## APPLY WHAT YOU READ
1. Rewrite the Evonetix article from "Colin McCracken, CEO" to "libraries and genes.", putting "medicine" in place of "healthcare".
2. Carry on the Evonetix article from the point where it stops.

## EXCERPT PROVIDED
--------------------------------------------------

Colin McCracken has spoken of his excitement at “putting our DNA in the hands of end users” as he takes over the CEO role at Evonetix.
Evonetix technology in the making. Picture: Richard Marsham/RMG Photography
Colin was unveiled as CEO of the ground-breaking company bringing semiconductor technology to gene synthesis on Monday.
He arrives from Standard BioTools Inc (Fluidigm Corp until April), where he was senior vice president and chief commercial officer, declaring “Cambridge is an inspirational place to be for anyone interested in science and technology”.
Evonetix has made huge strides since Tim Brears left as CEO in April 2021 after four years in post. Since then, chief technology officer and founder Dr Matthew Hayes had fulfilled the role.
In September, Evonetix was granted a UK patent for its novel method of DNA data storage and retrieval, confirming that its technology has overcome one of the major hurdles of using DNA for data storage. A European patent for its proprietary thermal control technology for DNA synthesis, as well as the design and manufacture of its silicon chips, followed in April.
The lure of a company on the edge of achieving greatness clearly proved irresistible.
“Biology, and synthetic biology in particular, is at a seminal point in its development,” said Colin.
Colin McCracken, CEO at Evonetix’s Coldham’s Business Park headquarters. Picture: Keith Heppell
“It is being applied to some of the most challenging problems that the world is facing now, across climate change, healthcare, food production and industry. At the centre of all this is the DNA that underpins these applications and Evonetix has technology to completely change the way researchers access synthetic DNA, particularly for complex libraries and genes.
“The team at Evonetix has already made huge progress on preparing their technology for market and so the combination of the team, the technology and its impact in the world makes for a very exciting place to work.”
In March Evonetix achieved enzymatic DNA synthesis capability with its thermally controlled synthesis chemistry, allowing the production of scarless DNA sequences. What’s next?

--------------------------------------------------

## RECORDED DATA
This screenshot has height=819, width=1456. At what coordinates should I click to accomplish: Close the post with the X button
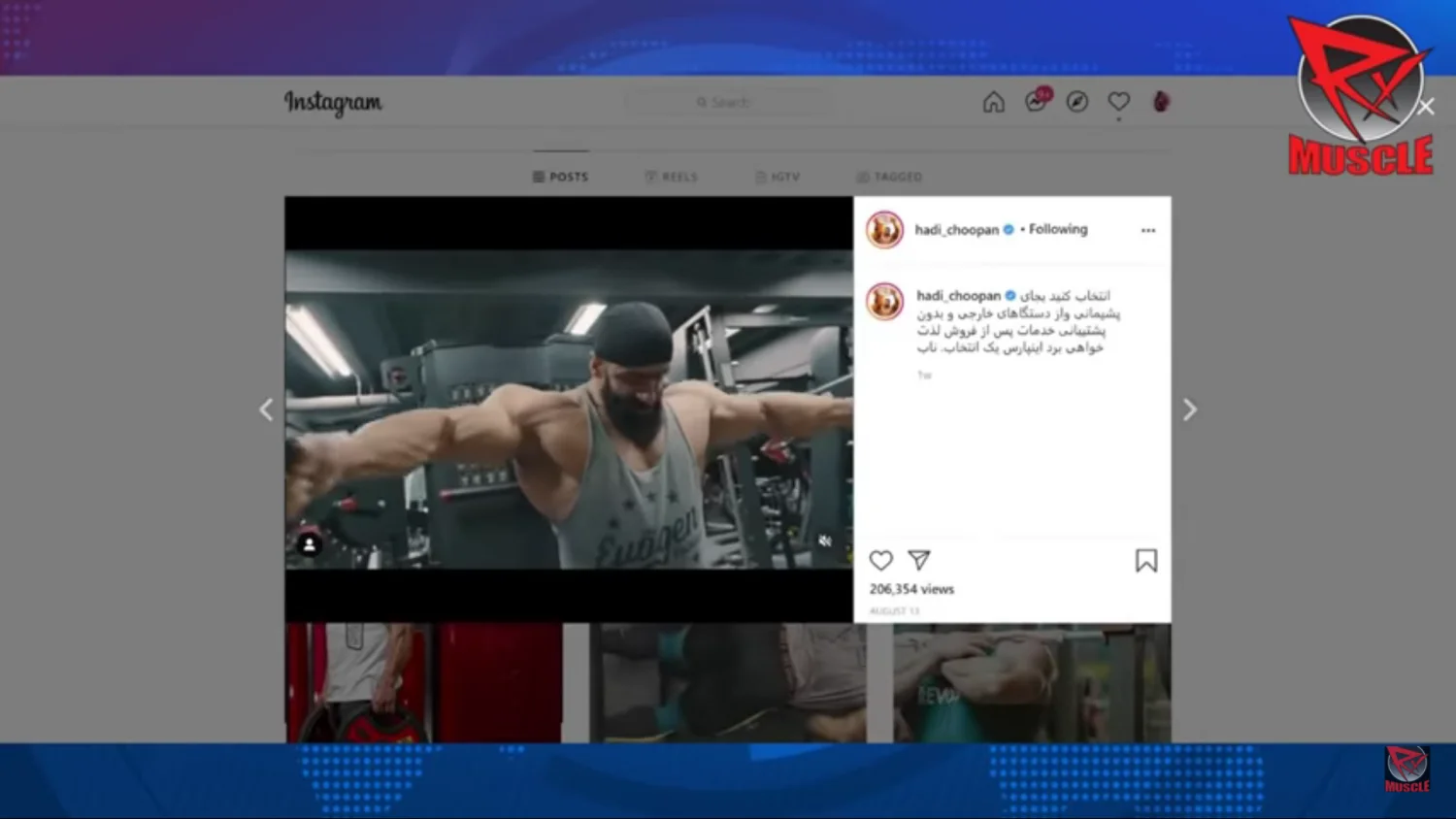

--------------------------------------------------

## ANSWERS TO THE TASKS
1.
Colin McCracken, CEO at Evonetix’s Coldham’s Business Park headquarters. Picture: Keith Heppell
“It is being applied to some of the most challenging problems that the world is facing now, across climate change, medicine, food production and industry. At the centre of all this is the DNA that underpins these applications and Evonetix has technology to completely change the way researchers access synthetic DNA, particularly for complex libraries and genes.

2.
“We will soon be sharing thermally controlled, chip-synthesised DNA with evaluation partners for its first external validation. It is an exciting milestone for the company to start putting our DNA in the hands of end users.”
The Evonetix mission has required an adaptable team, Colin adds – with more hires on the way.
Matthew Hayes, founder and chief technology officer, Evonetix. Picture: Keith Heppell
“Evonetix is one of the most multi-disciplinary companies I have ever known,” he said. “Ultimately we are about delivering DNA, so I anticipate building more on the biological application side to compliment the teams across physics, chemistry, electronics, engineering and software who make the technology work.
“We still have a lot of growing to do however, so there will be many opportunities across our disciplines well into the future.”
Dr Hayes commented: “We have engaged in an extensive and detailed search to find the right person to lead Evonetix into our next phase of development. Colin has impressed us with both his commercial knowledge and ability to relate to the leadership team and wider organisation. We are all looking forward to working with him and continuing to build Evonetix’s future.”
Paul Beastall, chair of the Evonetix board, added: “The board is thrilled to have him join Evonetix, and we are confident that his expertise and drive will allow us to deliver on the immense potential of Evonetix’s synthesis platform.”